» **Work instruction**: From the data that follows, set down exactly the lines from the one with "Task: Close the Configure blade" through the one with "Task: Expand the 声音 track chevron", counting both. Pictures stay out.

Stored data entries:
☆ ☆ ☆ ☆ ☆

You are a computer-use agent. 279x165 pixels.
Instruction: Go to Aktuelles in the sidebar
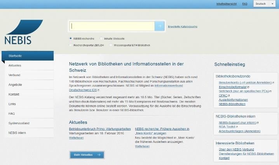point(15,65)
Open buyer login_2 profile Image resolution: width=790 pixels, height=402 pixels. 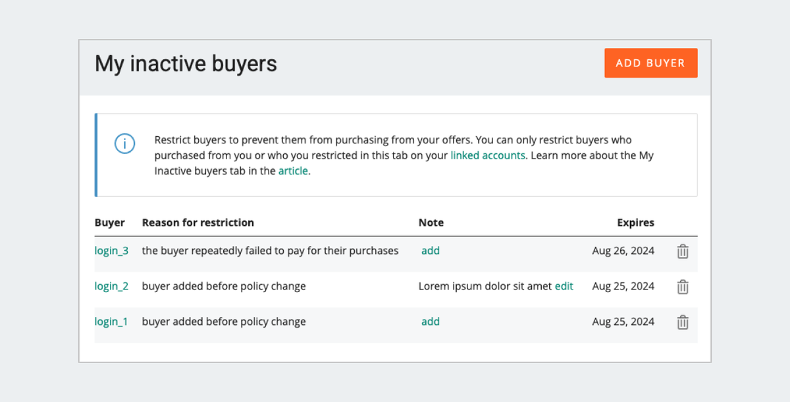pos(111,286)
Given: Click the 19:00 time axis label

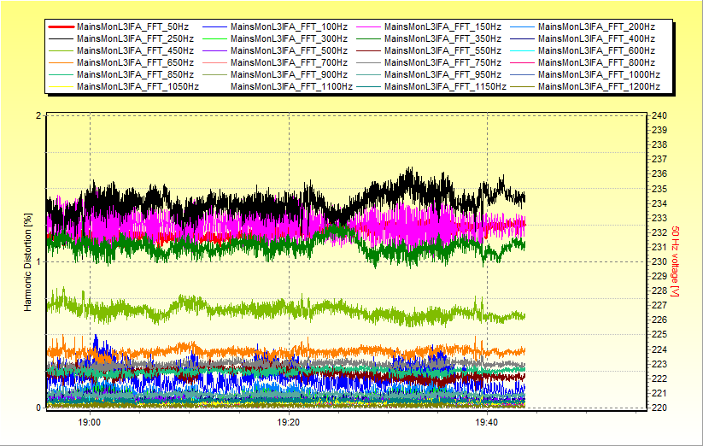Looking at the screenshot, I should click(90, 422).
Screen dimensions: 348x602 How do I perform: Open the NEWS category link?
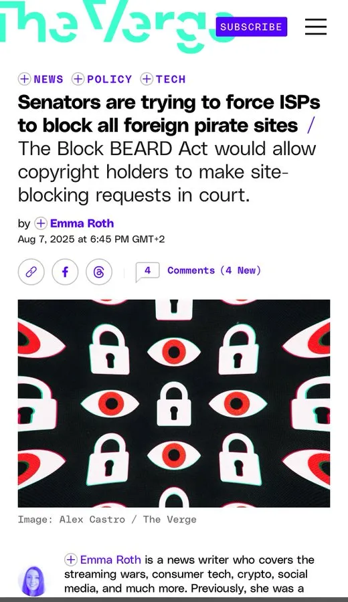(x=48, y=80)
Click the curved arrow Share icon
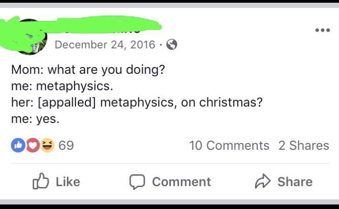 click(x=262, y=181)
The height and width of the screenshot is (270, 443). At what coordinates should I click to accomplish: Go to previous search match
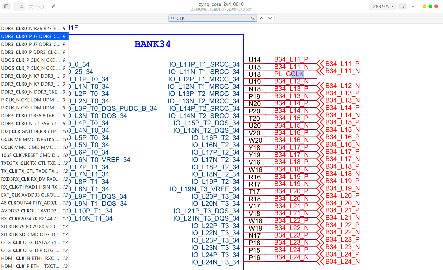click(x=262, y=18)
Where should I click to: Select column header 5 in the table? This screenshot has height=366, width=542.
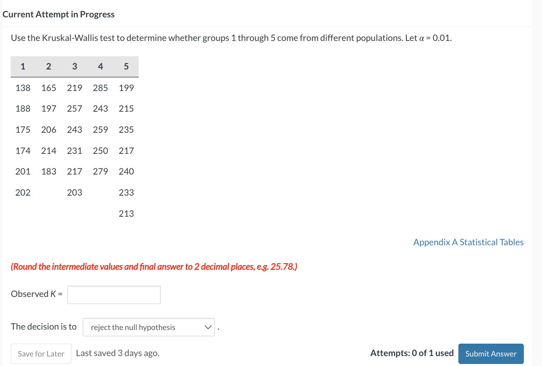click(x=126, y=67)
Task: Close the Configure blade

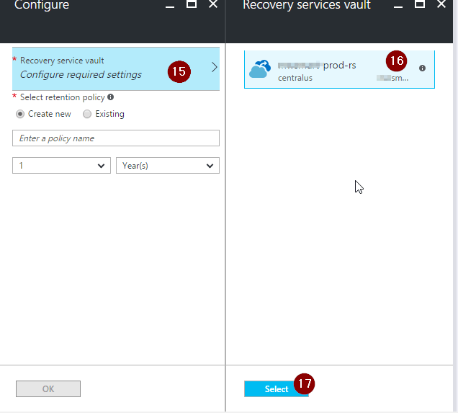Action: click(212, 4)
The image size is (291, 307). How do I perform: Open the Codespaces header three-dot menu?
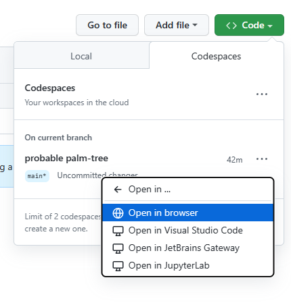(x=262, y=94)
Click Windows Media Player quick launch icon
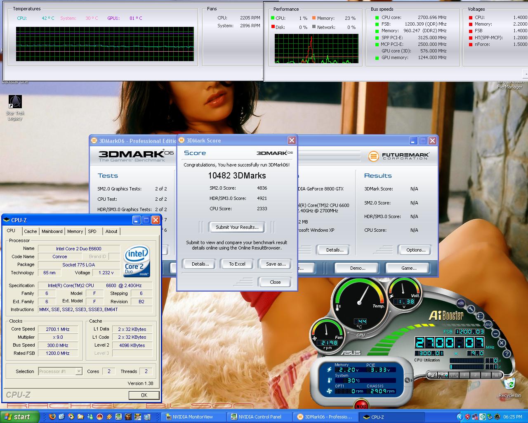 pos(71,417)
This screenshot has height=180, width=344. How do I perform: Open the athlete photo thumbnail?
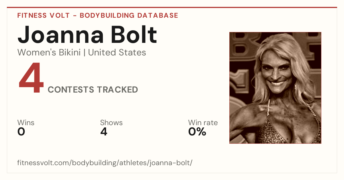(275, 88)
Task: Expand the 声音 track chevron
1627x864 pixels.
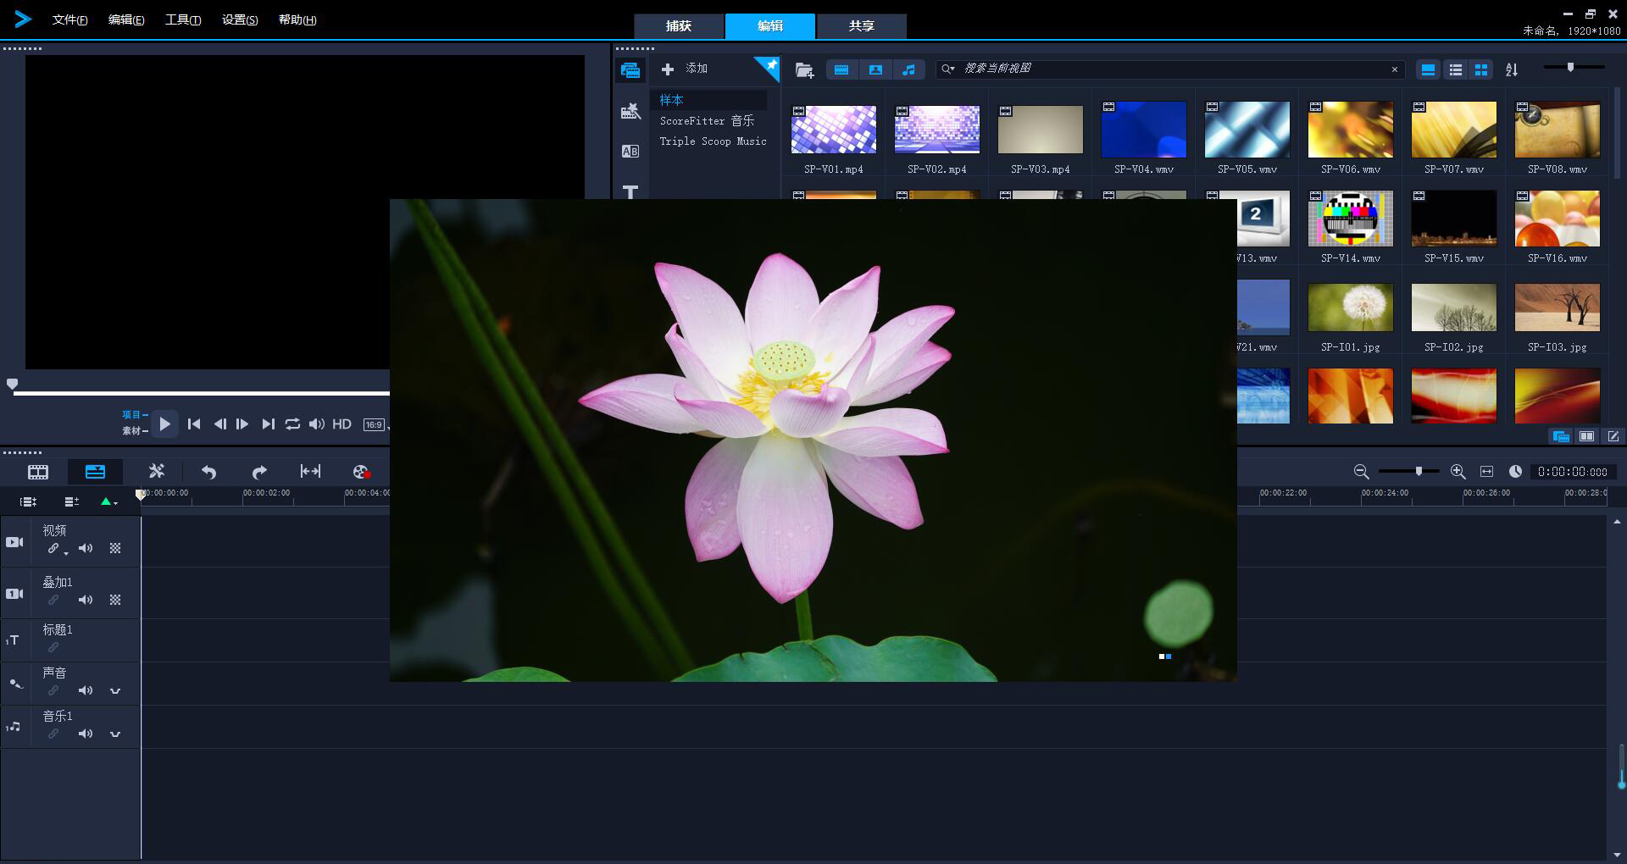Action: (115, 691)
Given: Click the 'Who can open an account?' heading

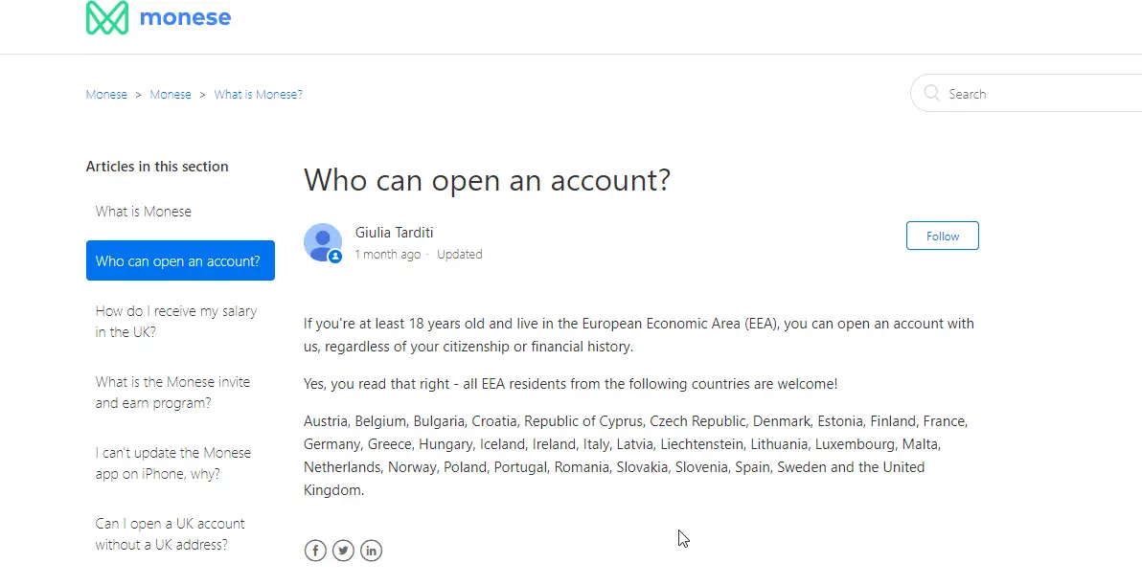Looking at the screenshot, I should pos(487,181).

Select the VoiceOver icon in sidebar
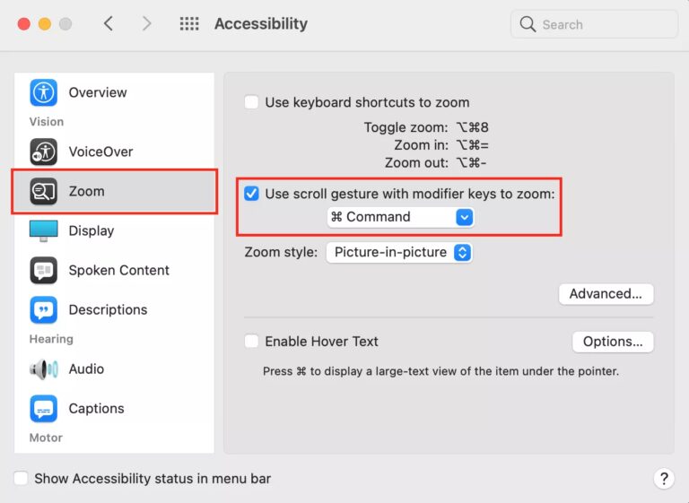[43, 152]
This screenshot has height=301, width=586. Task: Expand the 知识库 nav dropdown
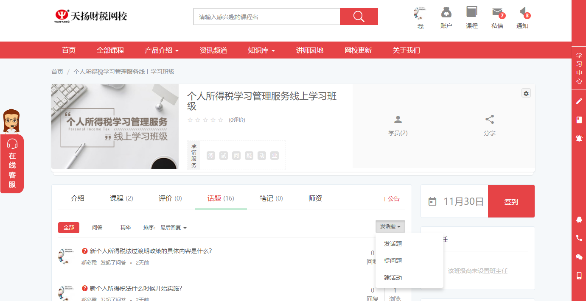point(261,50)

☆ ☆ ☆ ☆ ☆

» **Exercise solution**:
Task: Close the Configure blade

Action: click(212, 4)
The image size is (291, 307). How do I perform: Open the Codespaces header three-dot menu?
(x=262, y=94)
Click Windows Media Player quick launch icon
 pos(71,417)
This screenshot has height=180, width=344. How do I perform: Open the athlete photo thumbnail?
(275, 88)
Task: Expand the 声音 track chevron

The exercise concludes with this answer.